表阿霉素是治疗肝细胞癌的常用化疗药物，其可通过抑制细胞增殖、促进细胞凋亡进而起到抑制肿瘤发展的作用[13-14]。然而肿瘤细胞对表阿霉素的耐药性通常使其疗效降低。笔者前期研究[15]结果显示，HIF-1α高表达时肝癌细胞的干细胞比例和对表阿霉素的耐药性同时增加，这表明HIF-1α提高了肿瘤细胞干细胞特性并且促进其对化疗药物耐药。通常确定肿瘤干细胞的方法有软琼脂实验、克隆形成实验、小鼠成瘤实验以及干细胞标志物的检测等[16]。本研究仅检测了一种干细胞标志物，实验结果虽略显单薄，但也证明了干细胞比例的增加。

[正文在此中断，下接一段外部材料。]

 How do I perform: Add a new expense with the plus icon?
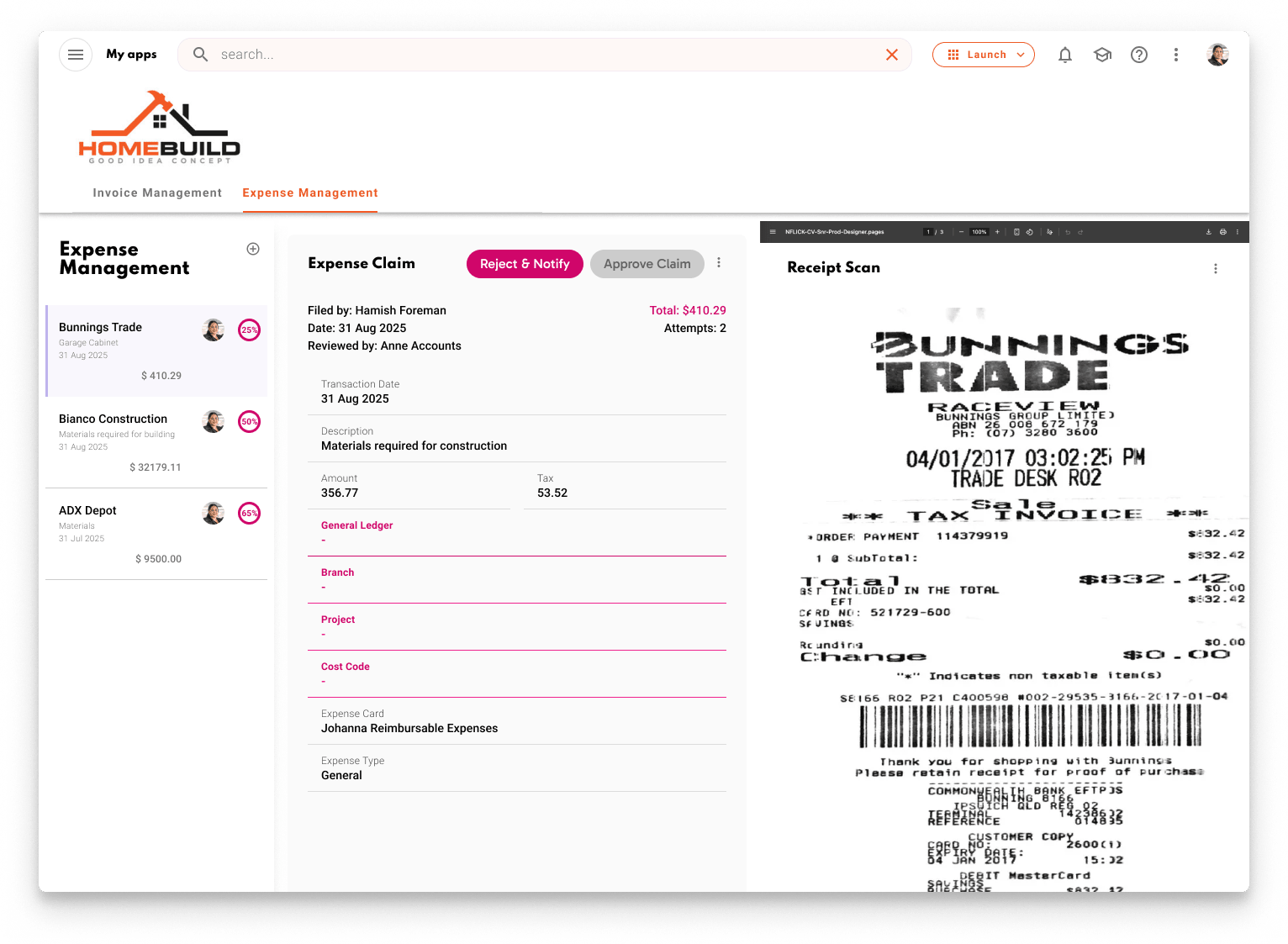click(x=253, y=248)
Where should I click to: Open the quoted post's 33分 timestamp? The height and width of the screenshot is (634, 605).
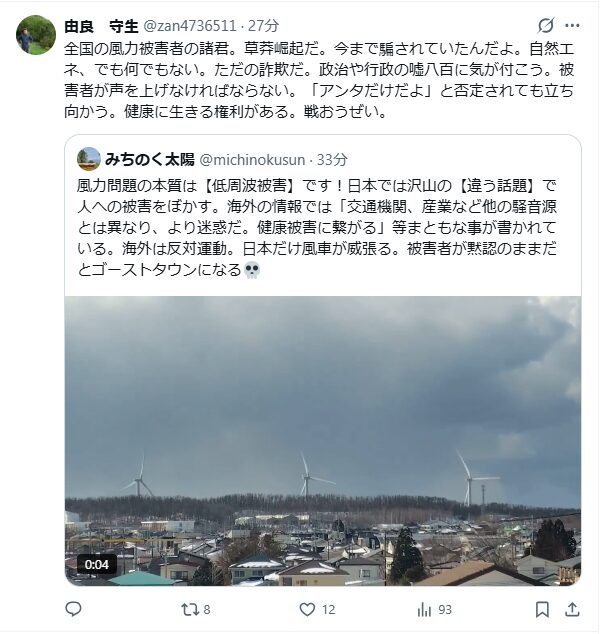(332, 159)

干细胞比例增加与表阿霉素耐受性的关系在本实验中并未得到充分的证实，后期将对高表达HIF-1α的肝癌细胞进行CD133分子的敲低，进一步研究HIF-1α、CD133与耐药性的关系。

本研究中选用了CD133作为肝癌干细胞的标志物，流式细胞术显示过表达HIF-1α后CD133的阳性率显著增加。细胞活力实验和凋亡实验均显示HIF-1α能够降低肝癌细胞对表阿霉素的敏感性。

利益冲突声明：本研究不存在研究者、伦理委员会、受试者监护人以及与公开研究成果有关的利益冲突，特此声明。

作者贡献声明：赵金金负责课题设计，资料分析，撰写论文；张海光负责实验操作，参与数据分析；崔非非、汪磊参与实验操作；莫清江参与收集数据，修改论文；焦路阳负责拟定写作思路，指导撰写论文并最后定稿。